Like it or not, digital cinema is fast becoming the standard for commercial production and exhibition. While I have a number of reservations about the process, there’s really no way of turning back the tide. The studios are aggressively pushing digital, and exhibitors are climbing on board.

I’m not in the film industry, and I don’t have the technical background to understand all the aspects of the debate. I just like to watch movies. But while studio execs spout hype about digital superiority, it’s important to understand that the conversion is complex and there are still competing technologies. This is the biggest change to hit movies since sound came in. The repercussions are going to be huge.

A still from Timecode, Mike Figgis' groundbreaking movie, shot on digital video in 2000.

A still from Timecode, Mike Figgis’ groundbreaking movie, shot on digital video in 2000.

Certainly, there are advantages to the new technology. I’ve seen a few remarkable films shot in digital, and I realize that the potential for innovation is tremendous. My main complaint is that in the rush to convert, the powers that be seem unconcerned about the possible disadvantages. To my mind the most serious problem is storage. While there are challenges with preserving film, it’s a format that has proved mostly reliable for over a hundred years. We don’t yet know about digital. Already some archives have reported incidents where data has been lost. Also, since the technology is new, there is still no reliable industry standard governing storage. On top of that, digital will certainly continue to evolve, meaning that media will have to be migrated to new formats as they appear.

But like I said, I’m no expert. Rather than rattle off my ideas on the subject, I’d rather steer you toward some people who actually know what they’re talking about. The link below will take you to John Bailey’s blog at the American Society of Cinematographers web site. Bailey asked several people in the industry how they feel about the conversion to digital, and he got some interesting answers.

John Bailey at the American Society of Cinematographers Web Site

The second link is to an article about digital cinema on Wikipedia. I warn you that there’s a lot of information, and it’s not very well organized. But when I scanned the article myself I learned a lot about how complex the issues are. We’ve still got a long way to go.

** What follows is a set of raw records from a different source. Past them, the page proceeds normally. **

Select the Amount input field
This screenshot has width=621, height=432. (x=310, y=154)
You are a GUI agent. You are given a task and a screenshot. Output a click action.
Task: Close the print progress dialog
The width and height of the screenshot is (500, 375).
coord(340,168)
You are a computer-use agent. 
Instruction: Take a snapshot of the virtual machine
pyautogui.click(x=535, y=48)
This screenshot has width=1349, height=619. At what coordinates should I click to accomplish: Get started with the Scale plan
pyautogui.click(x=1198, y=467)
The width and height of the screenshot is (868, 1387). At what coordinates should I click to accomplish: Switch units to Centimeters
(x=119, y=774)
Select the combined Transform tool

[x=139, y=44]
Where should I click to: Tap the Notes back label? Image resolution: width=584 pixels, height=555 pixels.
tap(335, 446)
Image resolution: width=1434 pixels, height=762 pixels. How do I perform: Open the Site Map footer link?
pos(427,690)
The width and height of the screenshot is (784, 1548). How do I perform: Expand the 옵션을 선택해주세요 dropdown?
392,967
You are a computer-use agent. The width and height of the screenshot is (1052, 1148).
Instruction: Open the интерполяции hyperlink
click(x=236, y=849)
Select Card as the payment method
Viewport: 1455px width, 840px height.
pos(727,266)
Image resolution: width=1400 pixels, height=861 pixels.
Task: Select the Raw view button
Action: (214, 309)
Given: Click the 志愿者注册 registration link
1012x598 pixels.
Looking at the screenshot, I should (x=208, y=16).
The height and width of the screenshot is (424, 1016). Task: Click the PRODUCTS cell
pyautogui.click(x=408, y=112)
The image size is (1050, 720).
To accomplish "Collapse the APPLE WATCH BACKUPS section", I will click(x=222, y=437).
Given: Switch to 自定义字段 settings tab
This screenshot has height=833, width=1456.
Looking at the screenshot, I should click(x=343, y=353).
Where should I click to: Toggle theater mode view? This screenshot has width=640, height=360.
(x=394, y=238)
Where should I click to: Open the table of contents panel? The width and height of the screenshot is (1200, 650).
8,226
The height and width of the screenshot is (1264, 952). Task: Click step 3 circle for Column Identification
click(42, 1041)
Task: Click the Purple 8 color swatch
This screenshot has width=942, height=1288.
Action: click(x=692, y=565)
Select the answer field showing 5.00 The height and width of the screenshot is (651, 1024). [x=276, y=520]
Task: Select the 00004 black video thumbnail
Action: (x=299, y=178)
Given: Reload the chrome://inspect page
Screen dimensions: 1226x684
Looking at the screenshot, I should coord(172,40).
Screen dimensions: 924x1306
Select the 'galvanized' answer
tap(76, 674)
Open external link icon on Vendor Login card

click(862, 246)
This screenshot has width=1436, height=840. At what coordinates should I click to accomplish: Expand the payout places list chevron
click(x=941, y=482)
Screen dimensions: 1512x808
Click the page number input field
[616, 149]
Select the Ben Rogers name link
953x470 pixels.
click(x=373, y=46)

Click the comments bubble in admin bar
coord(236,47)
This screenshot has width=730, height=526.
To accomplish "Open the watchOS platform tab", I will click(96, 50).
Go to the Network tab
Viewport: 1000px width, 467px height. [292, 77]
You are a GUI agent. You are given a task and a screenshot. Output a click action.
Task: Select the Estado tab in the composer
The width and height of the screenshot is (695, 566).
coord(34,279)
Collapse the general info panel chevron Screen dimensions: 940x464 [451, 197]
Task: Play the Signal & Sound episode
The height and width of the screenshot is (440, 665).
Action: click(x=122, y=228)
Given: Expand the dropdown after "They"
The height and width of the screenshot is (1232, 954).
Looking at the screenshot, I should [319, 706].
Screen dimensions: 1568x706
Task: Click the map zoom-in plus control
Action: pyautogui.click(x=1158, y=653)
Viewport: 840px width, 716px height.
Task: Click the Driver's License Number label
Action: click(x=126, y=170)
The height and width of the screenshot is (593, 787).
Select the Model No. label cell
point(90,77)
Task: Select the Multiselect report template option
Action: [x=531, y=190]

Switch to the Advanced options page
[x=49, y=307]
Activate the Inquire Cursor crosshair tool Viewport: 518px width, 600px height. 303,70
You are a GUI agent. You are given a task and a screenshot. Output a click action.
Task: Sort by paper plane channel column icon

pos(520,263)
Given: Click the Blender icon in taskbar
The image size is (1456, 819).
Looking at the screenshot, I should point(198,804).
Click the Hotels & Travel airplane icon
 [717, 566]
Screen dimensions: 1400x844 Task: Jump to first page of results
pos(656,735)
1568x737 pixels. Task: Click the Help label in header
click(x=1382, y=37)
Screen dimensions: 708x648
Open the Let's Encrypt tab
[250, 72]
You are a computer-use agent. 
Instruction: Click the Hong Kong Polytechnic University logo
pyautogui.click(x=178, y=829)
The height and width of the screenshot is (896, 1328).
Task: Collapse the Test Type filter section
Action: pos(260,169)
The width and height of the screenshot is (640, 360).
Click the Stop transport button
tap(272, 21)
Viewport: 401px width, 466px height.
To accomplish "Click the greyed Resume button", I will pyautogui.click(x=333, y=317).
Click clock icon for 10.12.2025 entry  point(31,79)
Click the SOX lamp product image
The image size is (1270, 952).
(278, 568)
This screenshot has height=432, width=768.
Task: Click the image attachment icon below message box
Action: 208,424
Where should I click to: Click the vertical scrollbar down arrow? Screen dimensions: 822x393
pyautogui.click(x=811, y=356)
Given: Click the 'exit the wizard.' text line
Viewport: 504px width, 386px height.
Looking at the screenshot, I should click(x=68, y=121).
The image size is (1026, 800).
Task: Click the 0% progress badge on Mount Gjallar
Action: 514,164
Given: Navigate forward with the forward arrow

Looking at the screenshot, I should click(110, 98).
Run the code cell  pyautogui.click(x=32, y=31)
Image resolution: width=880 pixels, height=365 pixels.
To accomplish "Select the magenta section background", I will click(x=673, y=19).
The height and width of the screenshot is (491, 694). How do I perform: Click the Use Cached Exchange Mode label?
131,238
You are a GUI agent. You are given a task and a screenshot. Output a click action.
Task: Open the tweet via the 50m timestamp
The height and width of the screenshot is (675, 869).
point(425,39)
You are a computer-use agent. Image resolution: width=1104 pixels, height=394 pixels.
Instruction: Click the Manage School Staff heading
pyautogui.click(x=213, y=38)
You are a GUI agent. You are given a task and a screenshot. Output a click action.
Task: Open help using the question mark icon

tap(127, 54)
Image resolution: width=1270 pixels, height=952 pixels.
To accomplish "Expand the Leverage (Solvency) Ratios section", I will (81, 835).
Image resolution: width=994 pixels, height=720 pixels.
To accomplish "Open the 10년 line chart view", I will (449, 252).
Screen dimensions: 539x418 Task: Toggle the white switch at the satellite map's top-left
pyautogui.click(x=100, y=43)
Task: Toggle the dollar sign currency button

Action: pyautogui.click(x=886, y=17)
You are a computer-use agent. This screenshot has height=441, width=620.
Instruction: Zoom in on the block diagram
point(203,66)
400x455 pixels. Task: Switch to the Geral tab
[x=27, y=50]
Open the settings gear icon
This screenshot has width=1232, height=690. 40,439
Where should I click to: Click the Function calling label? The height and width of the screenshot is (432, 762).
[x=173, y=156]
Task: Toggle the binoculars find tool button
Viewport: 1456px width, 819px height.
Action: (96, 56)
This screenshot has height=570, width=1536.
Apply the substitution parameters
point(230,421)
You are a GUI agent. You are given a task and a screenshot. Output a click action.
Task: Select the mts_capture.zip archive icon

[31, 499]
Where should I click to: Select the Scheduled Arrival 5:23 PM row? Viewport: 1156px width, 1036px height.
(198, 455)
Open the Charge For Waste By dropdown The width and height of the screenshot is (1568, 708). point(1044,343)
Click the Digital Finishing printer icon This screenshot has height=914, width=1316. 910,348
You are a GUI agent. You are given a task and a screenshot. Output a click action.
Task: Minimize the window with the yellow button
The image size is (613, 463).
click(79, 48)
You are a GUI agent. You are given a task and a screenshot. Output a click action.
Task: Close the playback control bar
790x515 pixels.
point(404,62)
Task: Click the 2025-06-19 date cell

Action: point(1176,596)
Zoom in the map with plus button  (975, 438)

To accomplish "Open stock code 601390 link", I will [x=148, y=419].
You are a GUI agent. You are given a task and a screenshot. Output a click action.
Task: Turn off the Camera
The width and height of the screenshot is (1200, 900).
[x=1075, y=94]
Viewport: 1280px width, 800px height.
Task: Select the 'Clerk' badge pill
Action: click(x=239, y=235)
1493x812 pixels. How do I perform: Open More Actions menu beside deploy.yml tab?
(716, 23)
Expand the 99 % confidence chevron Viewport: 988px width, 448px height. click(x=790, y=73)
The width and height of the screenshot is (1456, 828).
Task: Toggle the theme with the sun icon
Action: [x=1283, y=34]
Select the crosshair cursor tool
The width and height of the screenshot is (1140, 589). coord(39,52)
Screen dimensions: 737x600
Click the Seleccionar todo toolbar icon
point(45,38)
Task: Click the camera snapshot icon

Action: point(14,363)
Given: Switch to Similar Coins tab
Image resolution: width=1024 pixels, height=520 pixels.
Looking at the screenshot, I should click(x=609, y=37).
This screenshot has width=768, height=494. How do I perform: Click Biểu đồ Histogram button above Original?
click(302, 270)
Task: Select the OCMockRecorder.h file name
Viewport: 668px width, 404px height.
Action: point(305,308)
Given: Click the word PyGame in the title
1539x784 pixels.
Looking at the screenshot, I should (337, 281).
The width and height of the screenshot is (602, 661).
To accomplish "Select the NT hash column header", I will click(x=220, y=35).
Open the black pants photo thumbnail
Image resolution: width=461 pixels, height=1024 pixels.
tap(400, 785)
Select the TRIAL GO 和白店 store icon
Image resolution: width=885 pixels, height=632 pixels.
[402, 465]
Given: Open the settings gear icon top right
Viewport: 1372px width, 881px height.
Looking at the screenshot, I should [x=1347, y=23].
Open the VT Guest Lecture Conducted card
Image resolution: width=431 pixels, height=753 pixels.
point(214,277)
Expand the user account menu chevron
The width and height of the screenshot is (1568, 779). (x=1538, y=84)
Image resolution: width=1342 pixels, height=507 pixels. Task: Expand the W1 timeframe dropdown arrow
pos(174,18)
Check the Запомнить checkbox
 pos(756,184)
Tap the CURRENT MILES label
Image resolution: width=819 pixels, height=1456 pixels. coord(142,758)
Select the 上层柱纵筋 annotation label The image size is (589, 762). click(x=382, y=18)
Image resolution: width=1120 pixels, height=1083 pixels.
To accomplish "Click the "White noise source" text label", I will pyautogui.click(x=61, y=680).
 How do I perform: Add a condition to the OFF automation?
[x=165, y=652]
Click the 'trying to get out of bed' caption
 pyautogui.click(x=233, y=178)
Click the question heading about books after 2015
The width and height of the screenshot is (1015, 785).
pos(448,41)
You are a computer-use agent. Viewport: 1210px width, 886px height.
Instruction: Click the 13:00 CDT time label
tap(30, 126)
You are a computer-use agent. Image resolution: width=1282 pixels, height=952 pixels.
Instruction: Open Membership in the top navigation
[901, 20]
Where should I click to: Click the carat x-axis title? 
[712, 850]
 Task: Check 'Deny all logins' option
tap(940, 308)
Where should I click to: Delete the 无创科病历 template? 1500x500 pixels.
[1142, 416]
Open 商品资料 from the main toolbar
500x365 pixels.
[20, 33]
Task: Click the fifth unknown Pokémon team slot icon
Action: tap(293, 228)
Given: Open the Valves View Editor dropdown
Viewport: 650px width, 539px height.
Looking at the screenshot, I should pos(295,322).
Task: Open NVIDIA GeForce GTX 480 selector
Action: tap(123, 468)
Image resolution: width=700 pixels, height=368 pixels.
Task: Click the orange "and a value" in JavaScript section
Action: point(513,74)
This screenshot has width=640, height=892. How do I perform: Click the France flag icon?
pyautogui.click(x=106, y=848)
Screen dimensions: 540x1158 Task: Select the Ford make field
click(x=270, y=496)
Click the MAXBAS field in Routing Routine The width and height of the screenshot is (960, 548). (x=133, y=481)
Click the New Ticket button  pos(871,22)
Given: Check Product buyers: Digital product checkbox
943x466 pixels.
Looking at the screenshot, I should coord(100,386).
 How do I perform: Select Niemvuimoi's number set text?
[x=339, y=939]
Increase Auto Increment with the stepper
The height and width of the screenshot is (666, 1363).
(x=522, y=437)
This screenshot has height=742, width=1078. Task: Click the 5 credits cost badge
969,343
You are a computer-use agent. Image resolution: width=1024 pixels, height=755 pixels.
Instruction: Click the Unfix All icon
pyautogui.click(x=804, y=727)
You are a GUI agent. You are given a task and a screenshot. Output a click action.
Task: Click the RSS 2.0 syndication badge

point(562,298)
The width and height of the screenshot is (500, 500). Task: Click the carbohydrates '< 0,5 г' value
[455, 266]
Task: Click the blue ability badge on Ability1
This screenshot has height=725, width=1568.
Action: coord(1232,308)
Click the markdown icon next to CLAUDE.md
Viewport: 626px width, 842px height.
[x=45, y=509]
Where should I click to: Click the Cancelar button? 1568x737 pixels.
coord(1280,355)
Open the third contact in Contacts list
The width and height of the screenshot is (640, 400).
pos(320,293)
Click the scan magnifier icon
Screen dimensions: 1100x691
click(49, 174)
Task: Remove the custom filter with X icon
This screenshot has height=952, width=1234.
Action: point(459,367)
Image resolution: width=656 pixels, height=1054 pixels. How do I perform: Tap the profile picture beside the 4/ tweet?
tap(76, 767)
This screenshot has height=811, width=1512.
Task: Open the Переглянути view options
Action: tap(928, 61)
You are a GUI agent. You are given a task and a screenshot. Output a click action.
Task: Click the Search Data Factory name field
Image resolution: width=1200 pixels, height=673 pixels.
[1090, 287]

Article on Digital Cinema at Wikipedia

Those of us who care about movies really need to inform ourselves about what’s at stake here. Digital is going to transform the industry. It’s also going to transform cinema. I have no illusions that getting a few thousand movie lovers to sign a petition is going to make the studio heads hit the brakes. But I do believe that informed, persistent advocacy can make a difference. It’s happened before.